Exercise goal →
For the records below, print the lines from the line with "This screenshot has width=746, height=560." through the line with "Click the Palermo" exactly as written; include both end lines and exclude the rest.
++++ Records shown
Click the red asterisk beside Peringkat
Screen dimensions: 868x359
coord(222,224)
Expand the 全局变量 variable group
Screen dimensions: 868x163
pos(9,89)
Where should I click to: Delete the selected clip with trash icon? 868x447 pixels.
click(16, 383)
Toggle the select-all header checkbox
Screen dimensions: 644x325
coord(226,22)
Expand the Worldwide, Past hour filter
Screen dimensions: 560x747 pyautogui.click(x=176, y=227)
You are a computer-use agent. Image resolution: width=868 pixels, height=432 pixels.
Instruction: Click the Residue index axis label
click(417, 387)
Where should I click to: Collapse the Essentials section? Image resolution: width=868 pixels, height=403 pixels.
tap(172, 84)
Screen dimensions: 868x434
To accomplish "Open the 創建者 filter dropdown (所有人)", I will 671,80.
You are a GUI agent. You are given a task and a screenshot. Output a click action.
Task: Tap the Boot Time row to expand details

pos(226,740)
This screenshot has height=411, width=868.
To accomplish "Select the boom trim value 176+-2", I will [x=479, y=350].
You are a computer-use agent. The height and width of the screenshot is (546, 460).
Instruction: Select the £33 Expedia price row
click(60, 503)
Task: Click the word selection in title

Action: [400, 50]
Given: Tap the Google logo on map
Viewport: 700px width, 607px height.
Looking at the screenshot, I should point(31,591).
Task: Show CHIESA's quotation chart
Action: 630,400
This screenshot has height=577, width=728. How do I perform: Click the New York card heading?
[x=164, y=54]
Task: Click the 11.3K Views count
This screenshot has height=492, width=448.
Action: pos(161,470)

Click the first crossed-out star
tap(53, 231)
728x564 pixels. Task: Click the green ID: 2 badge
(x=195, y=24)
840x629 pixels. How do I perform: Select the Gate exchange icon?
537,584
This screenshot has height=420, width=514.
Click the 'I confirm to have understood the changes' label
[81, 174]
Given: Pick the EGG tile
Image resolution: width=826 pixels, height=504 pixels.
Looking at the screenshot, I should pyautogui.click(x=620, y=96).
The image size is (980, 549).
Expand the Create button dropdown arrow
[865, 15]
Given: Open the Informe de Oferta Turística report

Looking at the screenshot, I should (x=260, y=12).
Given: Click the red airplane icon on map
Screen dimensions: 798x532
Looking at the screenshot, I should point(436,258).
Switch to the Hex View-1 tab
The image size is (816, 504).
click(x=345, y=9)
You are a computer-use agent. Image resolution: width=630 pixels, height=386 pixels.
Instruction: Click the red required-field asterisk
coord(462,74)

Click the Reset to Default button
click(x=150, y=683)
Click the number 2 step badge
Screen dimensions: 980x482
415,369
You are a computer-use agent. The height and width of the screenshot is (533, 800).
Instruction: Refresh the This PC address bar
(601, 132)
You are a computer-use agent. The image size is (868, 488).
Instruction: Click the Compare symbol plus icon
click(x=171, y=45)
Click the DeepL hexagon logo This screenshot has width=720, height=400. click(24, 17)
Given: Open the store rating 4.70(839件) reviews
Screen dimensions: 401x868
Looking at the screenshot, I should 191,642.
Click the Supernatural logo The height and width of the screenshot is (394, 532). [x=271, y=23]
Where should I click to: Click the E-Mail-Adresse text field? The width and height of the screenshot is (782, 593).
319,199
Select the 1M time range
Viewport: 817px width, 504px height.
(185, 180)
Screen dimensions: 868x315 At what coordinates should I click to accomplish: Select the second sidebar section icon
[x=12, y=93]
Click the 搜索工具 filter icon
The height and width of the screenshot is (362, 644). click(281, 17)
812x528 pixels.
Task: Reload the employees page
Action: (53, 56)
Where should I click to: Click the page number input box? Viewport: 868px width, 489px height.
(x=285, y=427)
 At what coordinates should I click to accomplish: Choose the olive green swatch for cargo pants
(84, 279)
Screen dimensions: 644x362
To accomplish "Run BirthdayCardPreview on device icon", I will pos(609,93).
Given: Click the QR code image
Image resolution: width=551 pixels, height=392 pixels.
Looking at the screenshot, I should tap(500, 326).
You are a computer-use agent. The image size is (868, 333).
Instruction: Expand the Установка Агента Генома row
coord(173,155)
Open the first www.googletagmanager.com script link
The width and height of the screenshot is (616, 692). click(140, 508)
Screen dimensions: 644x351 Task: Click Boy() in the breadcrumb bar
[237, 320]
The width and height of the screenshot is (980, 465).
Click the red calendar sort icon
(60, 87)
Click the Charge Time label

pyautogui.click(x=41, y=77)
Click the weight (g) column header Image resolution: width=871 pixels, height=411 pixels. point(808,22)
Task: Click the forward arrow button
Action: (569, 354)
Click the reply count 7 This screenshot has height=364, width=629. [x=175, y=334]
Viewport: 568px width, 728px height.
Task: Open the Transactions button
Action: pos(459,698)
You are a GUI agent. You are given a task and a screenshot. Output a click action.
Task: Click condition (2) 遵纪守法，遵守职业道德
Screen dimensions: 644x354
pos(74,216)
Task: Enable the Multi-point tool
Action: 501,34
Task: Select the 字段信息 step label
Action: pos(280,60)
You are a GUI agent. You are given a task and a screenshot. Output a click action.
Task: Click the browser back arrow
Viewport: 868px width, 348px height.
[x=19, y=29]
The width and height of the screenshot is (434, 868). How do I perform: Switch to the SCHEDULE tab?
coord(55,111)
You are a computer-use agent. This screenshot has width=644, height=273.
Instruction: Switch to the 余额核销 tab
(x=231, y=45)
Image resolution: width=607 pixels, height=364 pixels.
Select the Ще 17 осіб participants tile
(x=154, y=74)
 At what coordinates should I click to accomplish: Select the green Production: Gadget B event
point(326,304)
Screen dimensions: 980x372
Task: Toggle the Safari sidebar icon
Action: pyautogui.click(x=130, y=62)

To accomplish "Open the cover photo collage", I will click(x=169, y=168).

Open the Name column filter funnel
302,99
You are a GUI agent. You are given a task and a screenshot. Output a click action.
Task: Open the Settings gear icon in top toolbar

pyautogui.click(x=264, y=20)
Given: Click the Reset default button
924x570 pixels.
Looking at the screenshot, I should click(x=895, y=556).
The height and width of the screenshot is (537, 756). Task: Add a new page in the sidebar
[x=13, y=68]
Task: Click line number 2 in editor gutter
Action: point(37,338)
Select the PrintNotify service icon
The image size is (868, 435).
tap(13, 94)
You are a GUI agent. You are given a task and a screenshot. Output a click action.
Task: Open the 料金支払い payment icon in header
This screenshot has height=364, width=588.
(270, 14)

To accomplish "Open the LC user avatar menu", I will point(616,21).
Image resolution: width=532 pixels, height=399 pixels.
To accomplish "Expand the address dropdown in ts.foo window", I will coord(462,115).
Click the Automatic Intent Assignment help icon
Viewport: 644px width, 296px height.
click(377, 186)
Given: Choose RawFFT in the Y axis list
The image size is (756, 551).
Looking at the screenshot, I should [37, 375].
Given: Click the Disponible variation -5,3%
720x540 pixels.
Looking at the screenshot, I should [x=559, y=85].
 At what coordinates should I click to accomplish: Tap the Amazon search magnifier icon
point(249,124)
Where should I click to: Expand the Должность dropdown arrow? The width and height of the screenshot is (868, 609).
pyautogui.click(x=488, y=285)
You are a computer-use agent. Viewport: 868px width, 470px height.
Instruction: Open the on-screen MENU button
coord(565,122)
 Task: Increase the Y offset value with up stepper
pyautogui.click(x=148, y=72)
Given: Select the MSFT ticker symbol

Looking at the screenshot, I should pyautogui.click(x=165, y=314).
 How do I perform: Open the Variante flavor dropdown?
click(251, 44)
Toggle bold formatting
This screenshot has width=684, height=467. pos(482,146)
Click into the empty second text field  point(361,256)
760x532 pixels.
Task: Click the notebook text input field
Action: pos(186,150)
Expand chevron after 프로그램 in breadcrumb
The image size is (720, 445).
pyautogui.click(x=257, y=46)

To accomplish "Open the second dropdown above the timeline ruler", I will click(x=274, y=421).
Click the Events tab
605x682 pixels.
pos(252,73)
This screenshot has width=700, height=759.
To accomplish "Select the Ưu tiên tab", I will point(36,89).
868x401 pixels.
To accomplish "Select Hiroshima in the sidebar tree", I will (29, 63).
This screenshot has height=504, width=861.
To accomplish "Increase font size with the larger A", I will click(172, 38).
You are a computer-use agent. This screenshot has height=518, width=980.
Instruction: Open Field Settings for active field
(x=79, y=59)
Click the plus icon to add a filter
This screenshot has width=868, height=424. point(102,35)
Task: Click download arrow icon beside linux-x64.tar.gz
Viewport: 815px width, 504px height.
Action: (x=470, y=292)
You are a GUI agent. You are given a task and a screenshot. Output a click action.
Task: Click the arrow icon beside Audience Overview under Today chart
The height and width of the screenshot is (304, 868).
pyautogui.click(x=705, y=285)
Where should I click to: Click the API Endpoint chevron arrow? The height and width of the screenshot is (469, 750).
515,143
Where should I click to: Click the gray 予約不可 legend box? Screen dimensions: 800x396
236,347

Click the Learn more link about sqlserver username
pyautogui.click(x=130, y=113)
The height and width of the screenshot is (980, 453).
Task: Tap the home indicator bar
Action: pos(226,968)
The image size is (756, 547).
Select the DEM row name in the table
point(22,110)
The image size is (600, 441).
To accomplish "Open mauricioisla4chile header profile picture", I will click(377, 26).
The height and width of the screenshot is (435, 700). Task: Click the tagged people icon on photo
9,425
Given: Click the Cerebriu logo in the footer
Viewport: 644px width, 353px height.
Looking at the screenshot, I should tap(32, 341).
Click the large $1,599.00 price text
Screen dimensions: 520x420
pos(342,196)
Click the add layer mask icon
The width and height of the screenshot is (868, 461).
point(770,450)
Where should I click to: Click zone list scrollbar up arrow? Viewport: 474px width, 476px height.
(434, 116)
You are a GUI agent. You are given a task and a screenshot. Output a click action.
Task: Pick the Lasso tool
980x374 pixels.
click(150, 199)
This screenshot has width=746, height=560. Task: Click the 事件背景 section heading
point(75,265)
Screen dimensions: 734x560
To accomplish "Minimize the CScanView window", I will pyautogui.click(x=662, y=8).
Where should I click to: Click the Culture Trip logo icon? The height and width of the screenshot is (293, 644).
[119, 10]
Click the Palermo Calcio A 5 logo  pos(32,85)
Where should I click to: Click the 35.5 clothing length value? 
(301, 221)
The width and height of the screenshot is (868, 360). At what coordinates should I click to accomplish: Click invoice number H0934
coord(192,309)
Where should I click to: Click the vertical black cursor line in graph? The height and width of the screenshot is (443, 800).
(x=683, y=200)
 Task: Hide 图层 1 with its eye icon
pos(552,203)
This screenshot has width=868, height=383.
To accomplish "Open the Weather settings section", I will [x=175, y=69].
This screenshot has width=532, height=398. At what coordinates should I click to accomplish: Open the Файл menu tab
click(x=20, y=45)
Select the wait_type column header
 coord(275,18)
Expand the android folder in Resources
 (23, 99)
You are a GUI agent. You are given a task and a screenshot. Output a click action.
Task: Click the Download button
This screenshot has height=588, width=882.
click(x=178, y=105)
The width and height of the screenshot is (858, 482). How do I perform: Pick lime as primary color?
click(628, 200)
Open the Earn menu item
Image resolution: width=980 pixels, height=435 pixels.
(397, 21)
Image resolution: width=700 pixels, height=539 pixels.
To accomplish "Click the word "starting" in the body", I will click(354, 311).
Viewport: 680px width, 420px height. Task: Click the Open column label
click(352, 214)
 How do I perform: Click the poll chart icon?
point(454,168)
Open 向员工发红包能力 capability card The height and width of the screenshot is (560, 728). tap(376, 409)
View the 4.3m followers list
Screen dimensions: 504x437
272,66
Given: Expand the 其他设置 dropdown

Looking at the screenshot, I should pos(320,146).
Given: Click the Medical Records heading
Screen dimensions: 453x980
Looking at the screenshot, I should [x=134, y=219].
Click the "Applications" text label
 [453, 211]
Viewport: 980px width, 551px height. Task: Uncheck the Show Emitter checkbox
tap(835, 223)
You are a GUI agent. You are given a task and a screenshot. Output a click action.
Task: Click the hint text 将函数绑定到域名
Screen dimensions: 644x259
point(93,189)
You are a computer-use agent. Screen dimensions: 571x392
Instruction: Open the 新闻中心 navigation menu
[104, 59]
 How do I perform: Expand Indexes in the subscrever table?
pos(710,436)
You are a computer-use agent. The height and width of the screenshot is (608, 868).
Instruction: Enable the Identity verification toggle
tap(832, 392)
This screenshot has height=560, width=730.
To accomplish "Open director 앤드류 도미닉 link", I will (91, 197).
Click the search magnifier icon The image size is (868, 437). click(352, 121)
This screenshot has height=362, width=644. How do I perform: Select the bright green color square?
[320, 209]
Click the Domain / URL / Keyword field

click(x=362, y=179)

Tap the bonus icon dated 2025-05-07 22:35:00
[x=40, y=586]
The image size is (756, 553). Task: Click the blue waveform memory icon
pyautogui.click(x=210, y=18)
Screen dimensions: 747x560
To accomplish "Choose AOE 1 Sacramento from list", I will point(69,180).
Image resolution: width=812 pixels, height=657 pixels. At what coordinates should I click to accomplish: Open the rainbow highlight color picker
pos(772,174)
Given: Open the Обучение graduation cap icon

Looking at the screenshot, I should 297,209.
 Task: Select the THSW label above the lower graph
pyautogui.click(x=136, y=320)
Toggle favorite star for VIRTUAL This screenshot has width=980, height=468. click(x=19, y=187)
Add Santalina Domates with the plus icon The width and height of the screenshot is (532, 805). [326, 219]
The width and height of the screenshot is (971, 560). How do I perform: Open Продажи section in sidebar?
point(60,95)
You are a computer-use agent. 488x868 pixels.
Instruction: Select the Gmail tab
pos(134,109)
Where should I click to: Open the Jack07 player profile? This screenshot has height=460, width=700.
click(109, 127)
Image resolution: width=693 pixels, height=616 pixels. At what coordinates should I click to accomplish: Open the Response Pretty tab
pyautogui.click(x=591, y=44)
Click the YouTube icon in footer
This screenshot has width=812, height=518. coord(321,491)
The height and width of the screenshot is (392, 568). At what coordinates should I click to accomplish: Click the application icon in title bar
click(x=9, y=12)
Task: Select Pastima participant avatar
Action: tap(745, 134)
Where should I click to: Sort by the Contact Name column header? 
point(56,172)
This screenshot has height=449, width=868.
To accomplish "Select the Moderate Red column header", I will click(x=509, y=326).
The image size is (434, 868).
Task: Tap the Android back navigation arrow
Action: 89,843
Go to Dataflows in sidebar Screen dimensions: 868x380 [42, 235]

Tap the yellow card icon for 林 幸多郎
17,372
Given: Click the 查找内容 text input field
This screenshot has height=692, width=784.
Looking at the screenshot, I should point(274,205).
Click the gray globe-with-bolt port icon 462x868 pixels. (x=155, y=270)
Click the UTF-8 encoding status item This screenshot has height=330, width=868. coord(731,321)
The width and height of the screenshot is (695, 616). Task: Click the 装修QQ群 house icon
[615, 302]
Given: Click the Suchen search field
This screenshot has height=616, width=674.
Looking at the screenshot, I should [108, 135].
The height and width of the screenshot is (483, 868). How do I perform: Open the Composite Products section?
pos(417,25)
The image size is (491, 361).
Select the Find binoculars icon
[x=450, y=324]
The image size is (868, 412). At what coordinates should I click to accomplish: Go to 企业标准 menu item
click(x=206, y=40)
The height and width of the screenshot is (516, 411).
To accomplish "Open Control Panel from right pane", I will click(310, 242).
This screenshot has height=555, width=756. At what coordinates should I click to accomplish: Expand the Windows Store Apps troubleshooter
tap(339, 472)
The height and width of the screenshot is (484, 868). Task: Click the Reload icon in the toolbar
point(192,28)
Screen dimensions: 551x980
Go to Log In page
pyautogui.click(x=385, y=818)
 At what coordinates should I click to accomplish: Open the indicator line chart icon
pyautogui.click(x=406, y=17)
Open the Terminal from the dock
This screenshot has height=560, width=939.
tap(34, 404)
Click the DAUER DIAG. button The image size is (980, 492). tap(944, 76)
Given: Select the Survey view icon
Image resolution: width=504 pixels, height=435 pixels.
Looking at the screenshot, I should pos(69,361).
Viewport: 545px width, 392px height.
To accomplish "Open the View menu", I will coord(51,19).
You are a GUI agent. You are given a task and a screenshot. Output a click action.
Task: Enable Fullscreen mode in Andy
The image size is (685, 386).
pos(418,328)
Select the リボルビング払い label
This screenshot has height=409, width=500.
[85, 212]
++++++++
Task response →
This screenshot has width=746, height=560. Task: Click the 事件背景 section heading
point(75,265)
Screen dimensions: 734x560
To accomplish "Minimize the CScanView window", I will pyautogui.click(x=662, y=8).
Where should I click to: Click the Culture Trip logo icon? The height and width of the screenshot is (293, 644).
[119, 10]
Click the Palermo Calcio A 5 logo  pos(32,85)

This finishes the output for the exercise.